Regardless of what state your business is in, if you have employees who drive as part of their jobs, your employee handbook must address cell phone use. Drivers interacting with cell phones have a significantly higher risk of being involved in a crash, mostly caused by reaching for, answering or dialing a cell phone; and, according to the National Highway Traffic Safety Association, the risk of an accident is five times higher for drivers who are texting. With thousands of fatalities each year due to distraction-related accidents, and nearly half of all drivers admitting to reading texts or emails while driving, the risk is palpable.
Nationwide, lawsuits against companies whose distracted employees cause accidents is one of the fastest-growing areas of litigation. The focal point of corporate liability has been on whether the employer has a policy prohibiting cell phone use while driving. The argument to the jury – usually with horrific photos of victims, or injured people in wheelchairs in the court room – is that “if only the company had a policy, this might have all been prevented.” A rational reaction might be that there is no way to know this, and/or your state bans cell phone use while driving already. However, when faced with the known risk of using cell phones while driving and the reality of the damage caused, it is hard for a company to argue that they have a policy about misusing social media or vaping at work, but they did not think it important to ban cell phone use while driving.
Your Company Needs a Policy
Regardless of whether you issue cell phones to employees, or whether they are driving company vehicle, if your employees drive to perform their job duties, you know they have a cell phone, and you have to assume that they are using it to assist in their job duties. Therefore, you need a comprehensive cell phone policy to mitigate the risk of liability when they get in an accident. Here is a good example:
Employees are prohibited from using cell phones for work-related matters while driving. We are concerned for your safety and for the safety of others sharing the roadways, and using a cell phone while driving can lead to accidents. If you must have a work-related call while driving, you must wait until you can pull over safely and stop the car before placing your call.
What if the Employee HAS to Use Their Smartphone while Driving?

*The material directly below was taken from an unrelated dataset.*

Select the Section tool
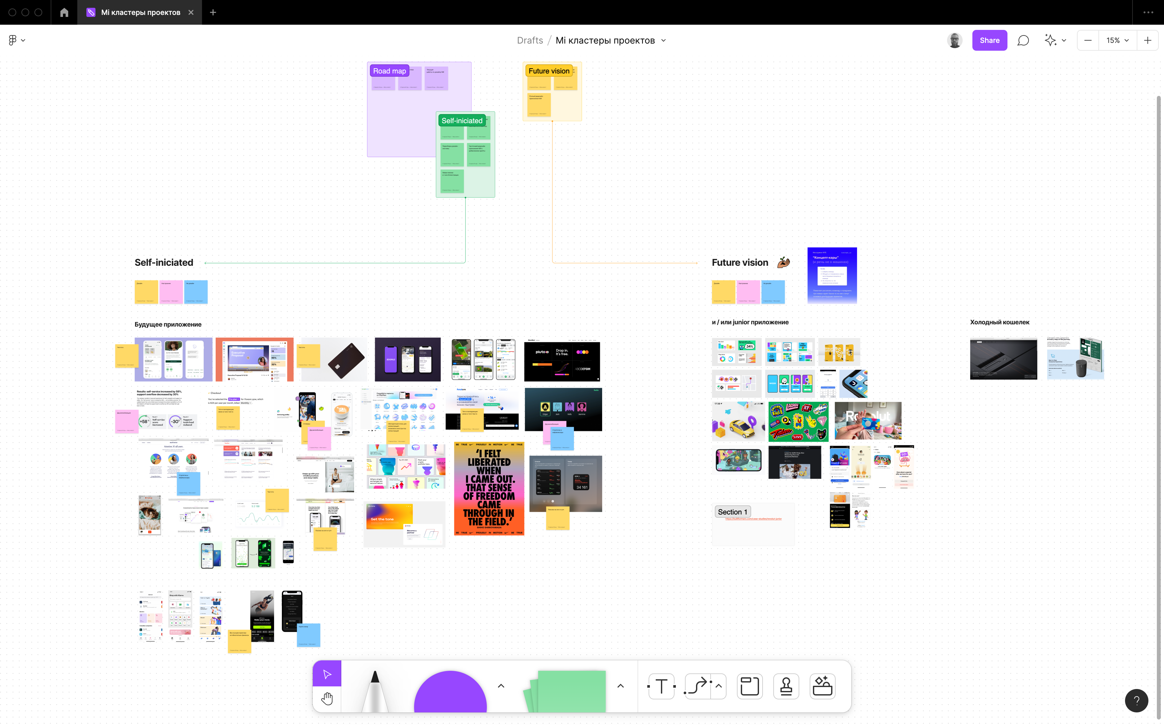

The foregoing works for employees who the company suspects are using their phone while driving, but what if the company knows they are doing that, or to make matters worse, the company either issued the employees the phones, or reimburses the employees for their personal phone use, because the employees have to use smart phones to navigate, access relevant apps, and contact customers while driving? In other words, how does a company protect itself in the gig economy (particularly if all its independent contractors are now deemed employees)?
First thing is – you still need a policy; it just needs to focus on hands-free cell phone use. No state (not even California) has banned adult, experienced drivers from using hands-free or blue tooth devices while driving. If you require employees to use smart phones, however, you need to provide or pay for appropriate hands-free equipment, and make sure employees are told how and where to set up their phone in their vehicle so as to minimize distraction from the wheel and the road (i.e. they need a mounting bracket that puts the phone on or near the top of the dashboard without occluding their view). Then check your state and local laws to make sure you are in compliance, and add language onto your cell phone policy similar to the following:
Employees are permitted to use hands-free equipment to handle calls and may use approved apps (but never that involve entering text manually) while driving, without violating this policy. However, safety must always be the first priority. Use of the phone must be minimized and must never distract you from driving. If for any reason, you are unable to concentrate fully on the road, you must discontinue use of the phone, pull over and safely park your vehicle before resuming use of your smart phone.
You cannot prevent car accidents, but you can take steps to keep your employees safe and to minimize the risk to your business when the inevitable happens.